Fomos ao Centro-Oeste, em Goiânia, grande parte da frota é acessível aos cadeirantes: mais de 1,1 mil dos quase 1, 5 mil ônibus. Mas isso não significa que o serviço é eficiente. De novo, defeito no equipamento.
Outro ônibus, o mesmo problema. Só meia hora depois de muitas tentativas, um elevador para Juliana. “É sempre assim, mas hoje parece que está pior, viu? De cada dez ônibus que passa, três estão estragados, o motorista não para, se tiver muito cheio eles não param para embarcar o cadeirante”
Em Porto Alegre, o número de carros adaptados é pequeno: são 470 dos quase 1,6 mil. A advogada Andréa Pontes aguardou meia hora pelo primeiro ônibus para cadeirante no centro da cidade. Fora a espera, tudo correu bem.
O teste de moblilidade para deficientes físicos foi feito em cinco capitais brasileiras, a que apresentou melhor qualidade de serviço foi Porto Alegre (RS).
Quando repetimos o teste em outro ônibus, o motorista deu exemplo. Manobrou o carro para chegar mais perto do meio-fio. Andréa entrou e saiu com muita rapidez.
“Eu fiquei bastante admirada na forma como os ônibus em Porto Alegre estão preparados e, principalmente, os funcionários das empresas”.
Resultado do teste do Fantástico: Porto Alegre tem o melhor serviço. E São Luís foi a capital onde constatamos o pior atendimento. Além do mais longo tempo de espera, 2 horas e 13 minutos, em três ônibus adaptados o elevador não funcionava.

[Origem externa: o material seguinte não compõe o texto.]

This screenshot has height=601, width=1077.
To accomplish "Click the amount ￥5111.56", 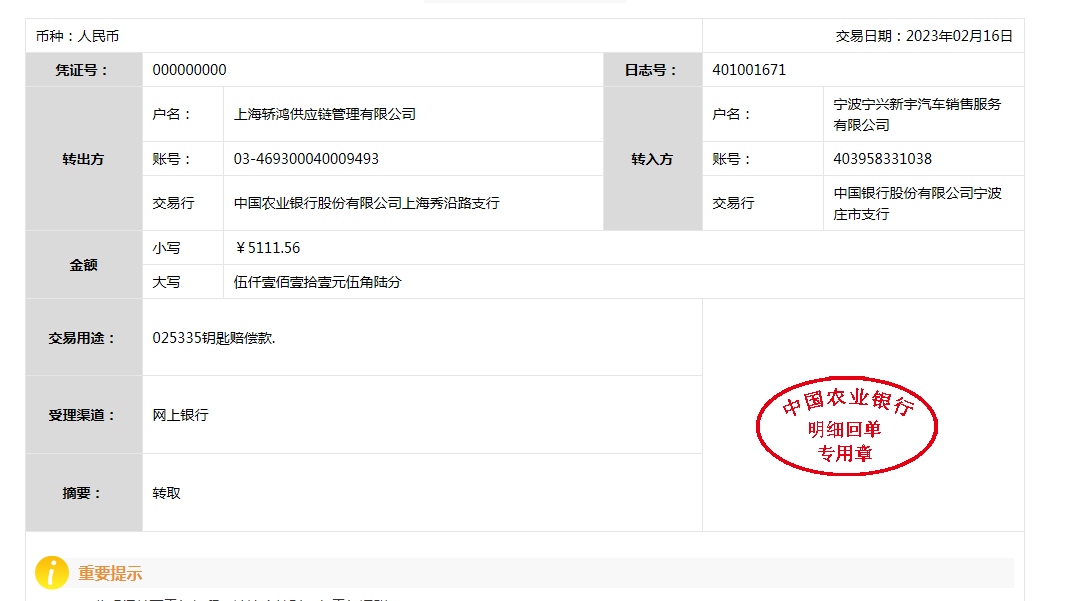I will pyautogui.click(x=267, y=248).
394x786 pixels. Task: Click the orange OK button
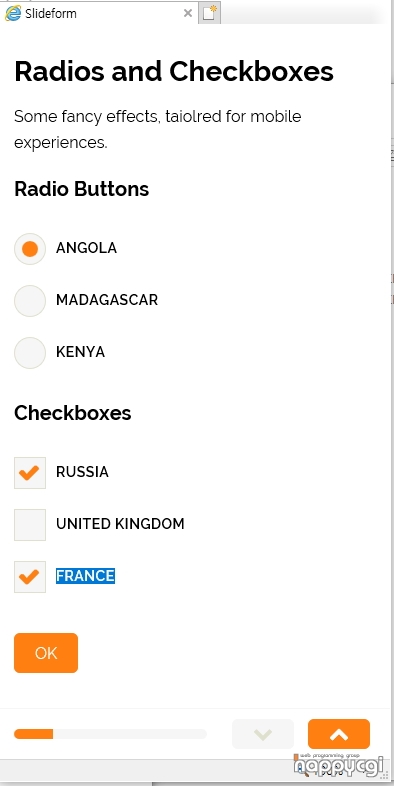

Na opinião de quem trabalha para inserir o cadeirante na sociedade, a falta de transporte digno impede a pessoa de ser cidadã.
“Impacta diretamente na sua vida profissional, na sua vida social, ela não tem direito de ir a um médico, ela não consegue chegar a um hospital, ela não consegue chegar, fazer um tratamento ambulatorial, ela fica literalmente ilhada dentro de casa”, fala Marcos Scarpa.